## Work request
The required output is the exact run of lines below that opens at the line with "kill/tlist with Debugging Tools (486, 2329)" and closes at the line with "dim's Freesoft日本語化 (483, 978)".

## Items from a data source
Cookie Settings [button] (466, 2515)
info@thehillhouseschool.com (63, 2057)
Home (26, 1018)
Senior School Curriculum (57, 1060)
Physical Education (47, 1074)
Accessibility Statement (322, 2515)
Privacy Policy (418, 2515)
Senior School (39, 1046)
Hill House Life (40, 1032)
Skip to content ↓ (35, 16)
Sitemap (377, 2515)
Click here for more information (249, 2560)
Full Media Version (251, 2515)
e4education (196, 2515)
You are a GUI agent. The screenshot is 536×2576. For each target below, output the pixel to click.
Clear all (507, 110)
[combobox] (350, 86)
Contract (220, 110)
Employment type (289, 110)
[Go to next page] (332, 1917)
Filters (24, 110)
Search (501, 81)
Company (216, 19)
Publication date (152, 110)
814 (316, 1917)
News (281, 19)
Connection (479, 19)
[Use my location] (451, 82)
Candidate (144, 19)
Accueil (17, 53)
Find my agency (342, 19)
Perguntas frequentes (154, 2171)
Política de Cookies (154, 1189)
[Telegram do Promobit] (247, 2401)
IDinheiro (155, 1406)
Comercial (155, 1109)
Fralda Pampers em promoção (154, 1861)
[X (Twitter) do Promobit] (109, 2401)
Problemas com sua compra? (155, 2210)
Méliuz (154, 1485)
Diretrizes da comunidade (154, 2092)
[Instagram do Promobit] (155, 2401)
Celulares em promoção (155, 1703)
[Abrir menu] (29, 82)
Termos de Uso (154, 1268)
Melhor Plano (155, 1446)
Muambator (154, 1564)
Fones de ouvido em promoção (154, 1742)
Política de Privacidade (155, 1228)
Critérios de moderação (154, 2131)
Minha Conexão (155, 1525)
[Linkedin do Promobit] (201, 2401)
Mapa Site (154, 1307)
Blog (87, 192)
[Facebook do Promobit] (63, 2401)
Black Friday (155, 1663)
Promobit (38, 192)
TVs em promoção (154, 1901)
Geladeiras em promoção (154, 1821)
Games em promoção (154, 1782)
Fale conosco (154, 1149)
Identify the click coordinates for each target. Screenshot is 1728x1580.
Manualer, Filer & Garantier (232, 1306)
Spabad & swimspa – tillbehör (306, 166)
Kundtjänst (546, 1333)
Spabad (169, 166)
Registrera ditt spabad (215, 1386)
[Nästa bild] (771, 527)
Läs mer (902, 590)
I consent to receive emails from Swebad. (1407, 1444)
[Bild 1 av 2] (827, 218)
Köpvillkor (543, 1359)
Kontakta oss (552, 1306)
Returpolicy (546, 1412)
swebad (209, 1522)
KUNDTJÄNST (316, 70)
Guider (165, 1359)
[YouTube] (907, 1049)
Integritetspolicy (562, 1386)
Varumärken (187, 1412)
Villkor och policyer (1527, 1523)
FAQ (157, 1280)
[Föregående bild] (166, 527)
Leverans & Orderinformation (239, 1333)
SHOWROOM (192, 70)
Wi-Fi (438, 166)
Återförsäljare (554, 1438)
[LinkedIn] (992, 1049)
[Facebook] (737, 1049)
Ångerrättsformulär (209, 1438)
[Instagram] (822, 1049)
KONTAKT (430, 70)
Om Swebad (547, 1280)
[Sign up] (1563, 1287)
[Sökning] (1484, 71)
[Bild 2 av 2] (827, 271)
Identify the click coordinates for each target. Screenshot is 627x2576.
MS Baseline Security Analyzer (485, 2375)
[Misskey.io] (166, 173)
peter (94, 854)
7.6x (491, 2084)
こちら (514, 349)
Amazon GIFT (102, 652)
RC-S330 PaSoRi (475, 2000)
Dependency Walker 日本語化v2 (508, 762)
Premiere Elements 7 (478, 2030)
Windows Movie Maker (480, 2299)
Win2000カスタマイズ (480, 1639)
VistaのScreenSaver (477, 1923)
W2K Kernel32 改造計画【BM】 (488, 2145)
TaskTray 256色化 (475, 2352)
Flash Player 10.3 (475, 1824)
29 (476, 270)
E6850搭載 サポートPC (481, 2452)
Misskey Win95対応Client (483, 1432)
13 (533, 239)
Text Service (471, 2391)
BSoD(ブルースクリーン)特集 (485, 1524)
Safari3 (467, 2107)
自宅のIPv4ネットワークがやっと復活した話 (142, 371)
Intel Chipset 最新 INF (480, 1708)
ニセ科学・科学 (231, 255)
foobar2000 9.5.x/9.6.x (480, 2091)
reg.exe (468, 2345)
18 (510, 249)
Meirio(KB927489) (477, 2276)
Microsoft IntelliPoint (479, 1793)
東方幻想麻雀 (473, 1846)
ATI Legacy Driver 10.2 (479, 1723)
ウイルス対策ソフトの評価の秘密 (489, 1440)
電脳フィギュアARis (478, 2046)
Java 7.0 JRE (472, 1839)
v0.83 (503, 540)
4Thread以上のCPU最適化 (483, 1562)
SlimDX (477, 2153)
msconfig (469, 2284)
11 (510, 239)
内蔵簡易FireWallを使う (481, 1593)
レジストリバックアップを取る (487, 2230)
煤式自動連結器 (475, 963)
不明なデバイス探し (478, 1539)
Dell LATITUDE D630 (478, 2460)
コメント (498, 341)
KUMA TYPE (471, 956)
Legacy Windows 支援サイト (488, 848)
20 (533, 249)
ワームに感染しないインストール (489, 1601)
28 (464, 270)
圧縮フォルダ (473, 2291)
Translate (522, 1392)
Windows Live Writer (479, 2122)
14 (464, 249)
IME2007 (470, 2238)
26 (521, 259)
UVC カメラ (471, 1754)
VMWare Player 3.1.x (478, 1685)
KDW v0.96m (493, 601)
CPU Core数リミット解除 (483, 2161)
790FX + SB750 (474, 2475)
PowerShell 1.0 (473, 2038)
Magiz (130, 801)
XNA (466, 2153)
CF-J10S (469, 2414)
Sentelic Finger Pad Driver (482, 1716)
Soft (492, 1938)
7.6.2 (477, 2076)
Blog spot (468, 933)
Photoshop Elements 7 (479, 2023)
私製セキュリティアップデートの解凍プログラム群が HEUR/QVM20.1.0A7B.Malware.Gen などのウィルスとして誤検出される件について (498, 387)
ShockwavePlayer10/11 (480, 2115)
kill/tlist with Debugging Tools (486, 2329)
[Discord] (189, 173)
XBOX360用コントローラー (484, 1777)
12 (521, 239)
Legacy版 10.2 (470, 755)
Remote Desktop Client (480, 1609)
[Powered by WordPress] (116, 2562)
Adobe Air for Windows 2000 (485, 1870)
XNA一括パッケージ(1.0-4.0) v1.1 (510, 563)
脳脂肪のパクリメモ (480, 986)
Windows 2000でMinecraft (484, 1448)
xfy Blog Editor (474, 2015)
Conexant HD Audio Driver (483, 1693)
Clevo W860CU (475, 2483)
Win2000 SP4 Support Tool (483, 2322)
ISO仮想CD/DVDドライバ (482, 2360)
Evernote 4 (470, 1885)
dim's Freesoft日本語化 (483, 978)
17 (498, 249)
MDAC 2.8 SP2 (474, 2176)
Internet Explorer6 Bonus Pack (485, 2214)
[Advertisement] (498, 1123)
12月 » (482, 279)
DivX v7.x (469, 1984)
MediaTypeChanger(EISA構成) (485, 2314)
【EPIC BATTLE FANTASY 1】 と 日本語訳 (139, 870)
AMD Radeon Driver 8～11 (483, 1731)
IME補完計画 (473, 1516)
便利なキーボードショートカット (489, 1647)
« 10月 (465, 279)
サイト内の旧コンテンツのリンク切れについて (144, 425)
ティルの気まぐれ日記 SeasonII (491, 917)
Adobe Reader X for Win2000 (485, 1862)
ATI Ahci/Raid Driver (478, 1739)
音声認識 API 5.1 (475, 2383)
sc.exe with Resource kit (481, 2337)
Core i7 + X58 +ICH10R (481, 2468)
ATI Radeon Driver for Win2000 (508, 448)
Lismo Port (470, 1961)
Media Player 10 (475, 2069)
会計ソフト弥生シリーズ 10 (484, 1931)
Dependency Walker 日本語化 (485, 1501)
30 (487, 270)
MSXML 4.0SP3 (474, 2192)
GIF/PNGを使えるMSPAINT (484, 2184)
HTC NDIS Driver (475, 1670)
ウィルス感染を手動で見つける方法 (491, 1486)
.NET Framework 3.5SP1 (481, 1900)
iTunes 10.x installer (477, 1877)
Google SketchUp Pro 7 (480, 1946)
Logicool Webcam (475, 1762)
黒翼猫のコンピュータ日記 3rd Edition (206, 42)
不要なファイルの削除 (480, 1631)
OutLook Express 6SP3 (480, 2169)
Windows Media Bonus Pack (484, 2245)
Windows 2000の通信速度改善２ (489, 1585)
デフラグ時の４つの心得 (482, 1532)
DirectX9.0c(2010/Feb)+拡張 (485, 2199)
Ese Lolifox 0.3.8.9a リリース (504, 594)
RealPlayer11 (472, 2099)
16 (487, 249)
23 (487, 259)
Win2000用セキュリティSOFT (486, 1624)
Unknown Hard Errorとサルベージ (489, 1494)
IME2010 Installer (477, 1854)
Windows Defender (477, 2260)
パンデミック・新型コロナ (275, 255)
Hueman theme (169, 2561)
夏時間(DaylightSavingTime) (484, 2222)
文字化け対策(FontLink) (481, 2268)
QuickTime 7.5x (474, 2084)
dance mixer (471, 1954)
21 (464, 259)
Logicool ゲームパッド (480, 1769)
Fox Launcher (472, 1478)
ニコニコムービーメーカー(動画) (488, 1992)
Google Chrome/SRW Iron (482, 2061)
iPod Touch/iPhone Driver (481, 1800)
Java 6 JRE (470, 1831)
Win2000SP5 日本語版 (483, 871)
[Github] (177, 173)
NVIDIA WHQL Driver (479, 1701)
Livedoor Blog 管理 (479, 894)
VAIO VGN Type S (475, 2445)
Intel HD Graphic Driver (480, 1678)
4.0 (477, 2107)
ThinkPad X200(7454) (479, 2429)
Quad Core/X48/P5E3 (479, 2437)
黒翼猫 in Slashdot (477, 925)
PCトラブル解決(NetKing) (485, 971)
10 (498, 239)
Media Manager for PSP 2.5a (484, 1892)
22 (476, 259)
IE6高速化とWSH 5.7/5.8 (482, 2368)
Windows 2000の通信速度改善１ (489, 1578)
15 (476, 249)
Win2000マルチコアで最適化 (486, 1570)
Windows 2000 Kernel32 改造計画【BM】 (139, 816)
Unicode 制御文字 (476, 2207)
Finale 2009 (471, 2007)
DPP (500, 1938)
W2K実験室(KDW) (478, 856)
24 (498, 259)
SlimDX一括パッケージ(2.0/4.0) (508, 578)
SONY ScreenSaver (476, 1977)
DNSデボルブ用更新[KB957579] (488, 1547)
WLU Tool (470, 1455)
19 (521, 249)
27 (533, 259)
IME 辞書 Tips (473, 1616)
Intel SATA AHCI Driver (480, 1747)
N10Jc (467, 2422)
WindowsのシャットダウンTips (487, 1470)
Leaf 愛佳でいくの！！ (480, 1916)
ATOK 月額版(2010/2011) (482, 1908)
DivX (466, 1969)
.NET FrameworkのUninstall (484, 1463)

## Written solution
kill/tlist with Debugging Tools (486, 2329)
[Discord] (189, 173)
XBOX360用コントローラー (484, 1777)
12 (521, 239)
Legacy版 10.2 (470, 755)
Remote Desktop Client (480, 1609)
[Powered by WordPress] (116, 2562)
Adobe Air for Windows 2000 (485, 1870)
XNA一括パッケージ(1.0-4.0) v1.1 (510, 563)
脳脂肪のパクリメモ (480, 986)
Windows 2000でMinecraft (484, 1448)
xfy Blog Editor (474, 2015)
Conexant HD Audio Driver (483, 1693)
Clevo W860CU (475, 2483)
Win2000 SP4 Support Tool (483, 2322)
ISO仮想CD/DVDドライバ (482, 2360)
Evernote 4 (470, 1885)
dim's Freesoft日本語化 (483, 978)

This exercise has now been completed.